# Good Luck Everyone!!



## kruggy1 (Feb 6, 2008)

Were leaving in the morning for meigs county and be back tuesday, just wanted to tell yall GOOD LUCK this season.


----------



## DaleM (Apr 5, 2004)

Same to you. I hope to get down to my place in Hocking Co. in a week or so and try to get Mr. Tom. I'll at least get out and enjoy the early morning sites.


----------



## One Legged Josh (Jan 27, 2008)

We didnt have the best of luck. (Kruggy1 and I) In two days of bird hunting we saw 2 deer and six wild dogs. We have heard from other hunters in the area that these dogs were becoming a real problem.
All of the gobbling we heard was far off and/or followed by a shot. Any one have any suggestions to help us out? This is private property in a very poor area. People just let the dogs go if they cant afford to feed them anymore. They were all packed up and obviously very cagey/wild.

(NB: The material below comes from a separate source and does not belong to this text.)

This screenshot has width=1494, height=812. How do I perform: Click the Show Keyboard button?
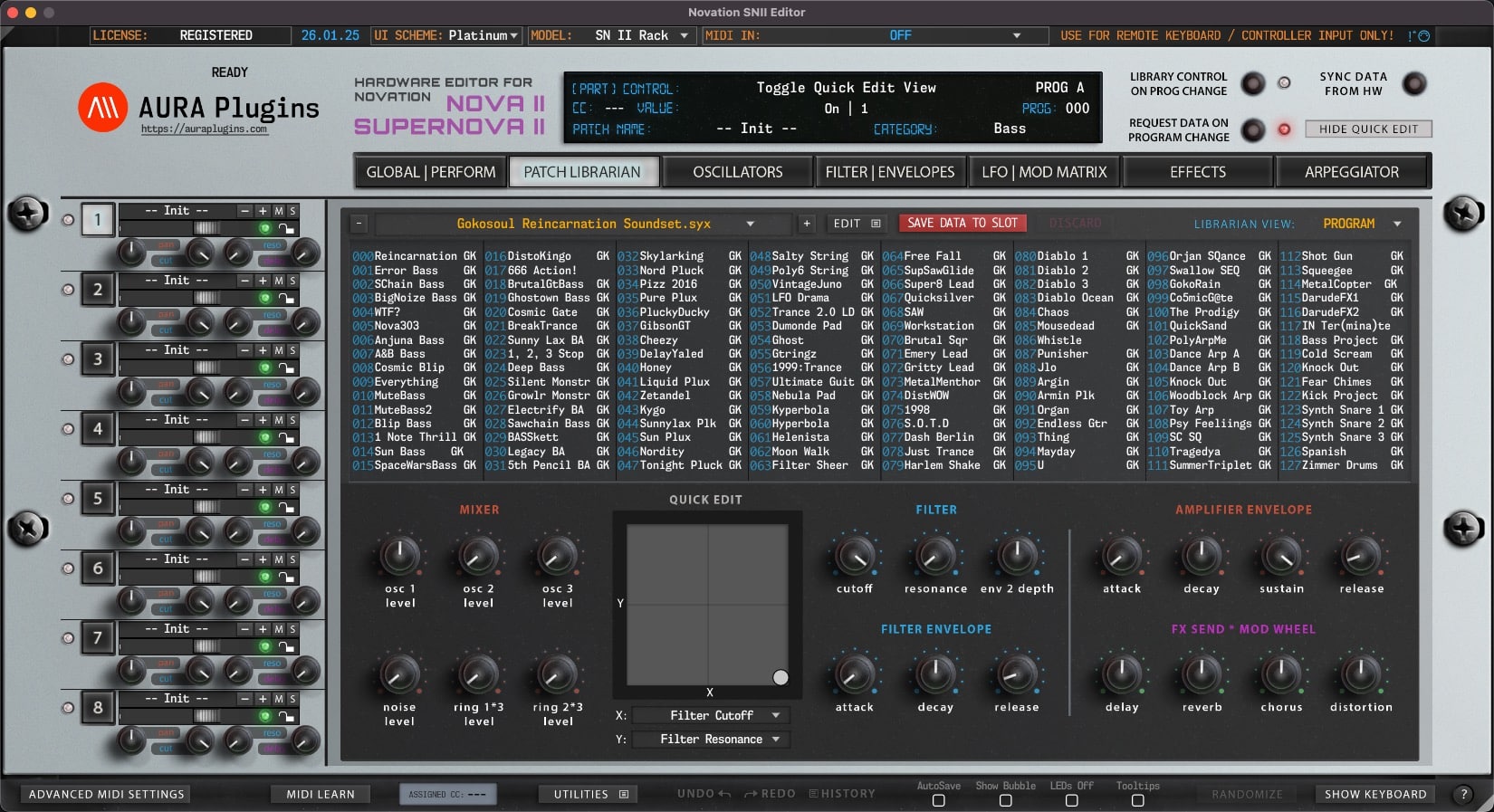1374,794
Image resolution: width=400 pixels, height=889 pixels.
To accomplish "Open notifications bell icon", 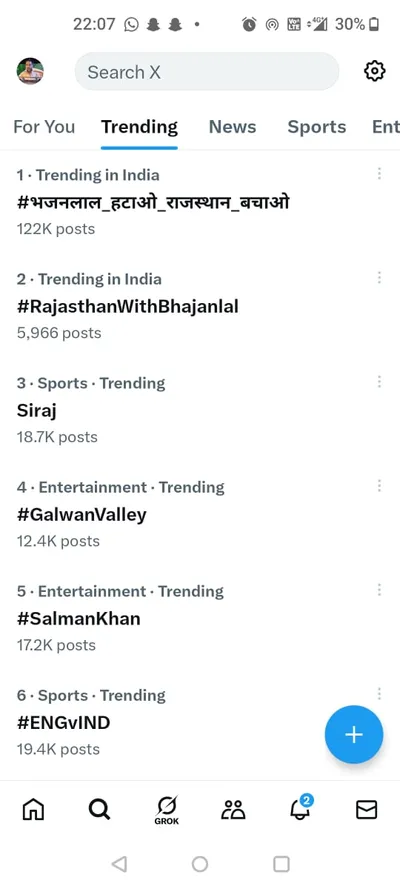I will pyautogui.click(x=301, y=807).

But I/we still have a problem with shooting dogs. (Pretty taboo even to talk about.)
Any advise would be heplfull.


----------



## Guest (Apr 23, 2008)

Do yourself and everyone else a favor and shoot as many as you can, as long as you are sure they are wild. I'm sure you would see an improvement in your hunting area also.


----------



## Mushijobah (May 4, 2004)

30-06 (verb) the dogs.


----------